The assessment found global warming has been particularly intense in boreal and Arctic regions. In northern parts of the Alaska, scientists have observed snow melting about eight days earlier than it did in the mid-1960s.

Ecosystems will have a difficult time dealing with climate change while species will continue to migrate toward the poles, the report stated.

The report found the most vulnerable areas are likely to be rural Alaska Native communities that rely on subsistence hunting and fishing of climate-sensitive species.
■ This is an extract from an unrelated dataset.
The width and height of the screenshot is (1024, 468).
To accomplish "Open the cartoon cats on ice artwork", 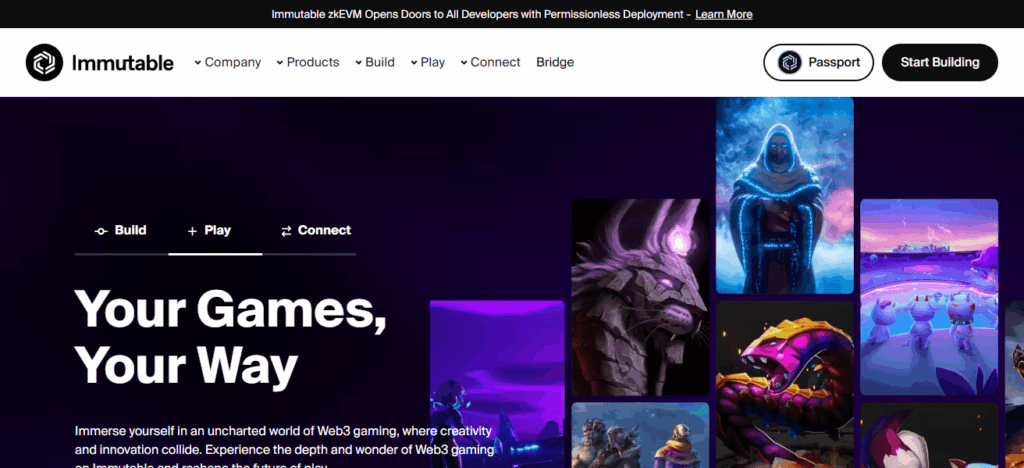I will coord(928,296).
Communities on the coast and along rivers are also endangered by an increased risk of floods and erosion.

The report estimates the Arctic Ocean could be ice-free in the summer as soon as the end of this century, with some scientific modeling suggesting it could happen as soon as 2040.
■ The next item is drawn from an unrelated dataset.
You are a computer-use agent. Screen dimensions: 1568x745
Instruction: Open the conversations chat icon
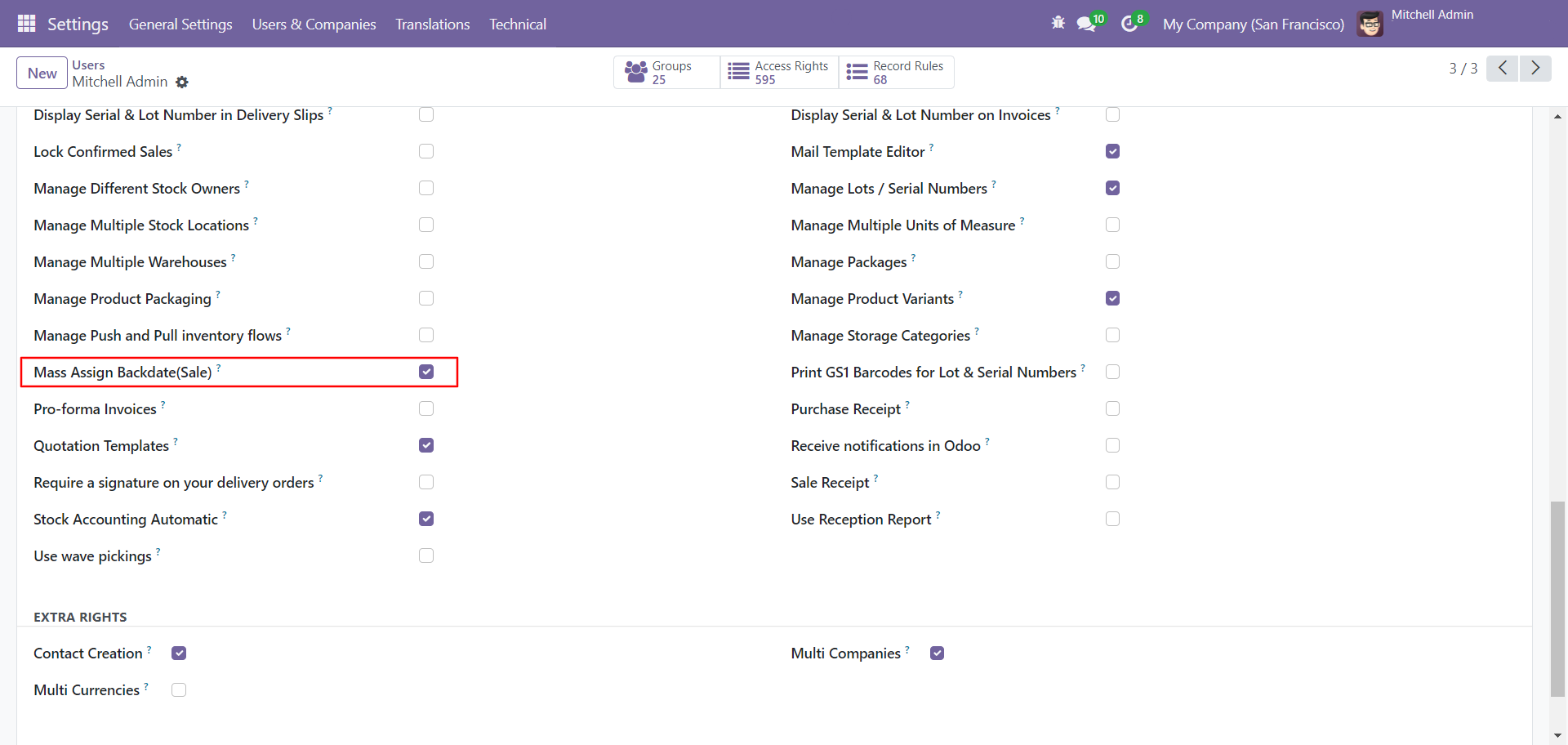click(x=1086, y=24)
The loss of sea ice increases the threat of shoreline erosion by creating more open water allowing winds to generate stronger waves.

Climate change is reducing the predictability of whether conditions, affecting travel safety and presenting “serious challenges to human health, food security and possibly even survival of some cultures,” the report said.
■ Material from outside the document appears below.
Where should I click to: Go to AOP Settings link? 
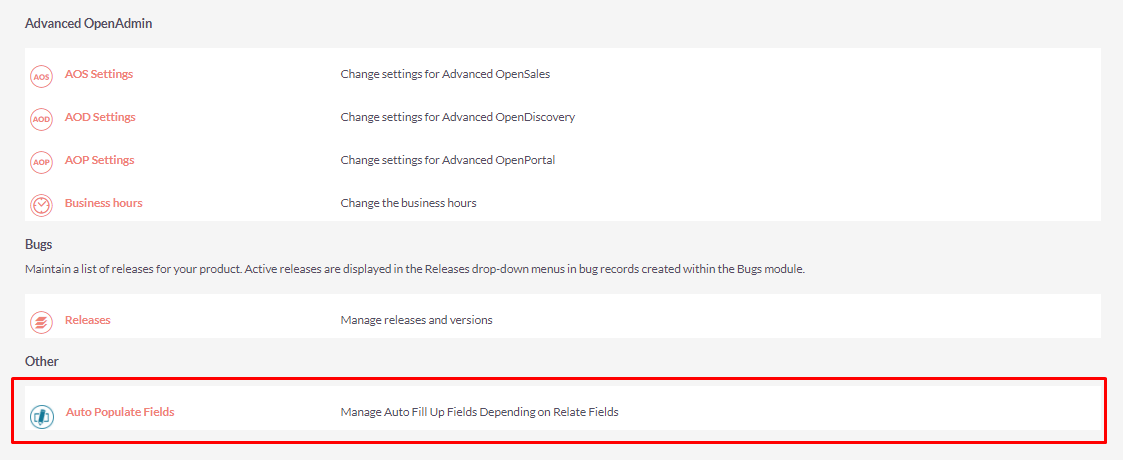[100, 160]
Warming temperatures are also affecting the oil and gas industry. While reductions in sea-ice cover will make offshore exploration and development easier, equipment will have to be designed to withstand increased wave forces and ice movement.

Thawing permafrost also poses a risk to natural gas and oil pipelines and natural gas processing plants.

The assessment shows large decreases in Arctic summer sea ice between 1978 and 2005. Summer sea ice melt in 2007 was roughly 23 percent lower than the previous all-time minimum observed in 2005.

Among other findings in the report:

• Climate change has likely increased the size and number of insect outbreaks, increasing tree mortality which help fuels forest fires.

• Thawing ground is destabilizing transportation, buildings and other facilities, putting tens of billions of dollars worth of infrastructure at risk.

• Permafrost has been thawing at a rate of up to 1.6 inches annually since 1992.

• Lakes and rivers are freezing later and breakup is coming about six days earlier on average then in past years.

• Arctic sea ice has declined 2.7 percent per decade since 1978, with larger declines – 7.4 percent – in summer.

• Average sea ice thickness in the central Arctic has likely decreased up to 3 feet between 1987 and 1997.

• The sub-Arctic tree line has crept six miles northward.

• 2 percent of tundra on the Seward Peninsula has been replaced by forest in the past 50 years.

• Global warming is also reducing snow pack, increasing the chance of drought and wildfires. Snow cover is projected to decrease by as much as 20 percent by 2070, with the greatest declines in spring.

• Glaciers are projected to continue to lose mass as increases in summertime melting outweigh increases in winter precipitation.

• Storm surge levels are expected to increase due to sea levels, which are projected to rise between 7 and 23 inches this century.

• Stream temperatures are likely to increase as the climate warms, affecting aquatic ecosystems and water quality.

• Shifts in the range of marine mammals and other species used for subsistence in rural areas is increasing.

The report is available online at www.climatescience.gov.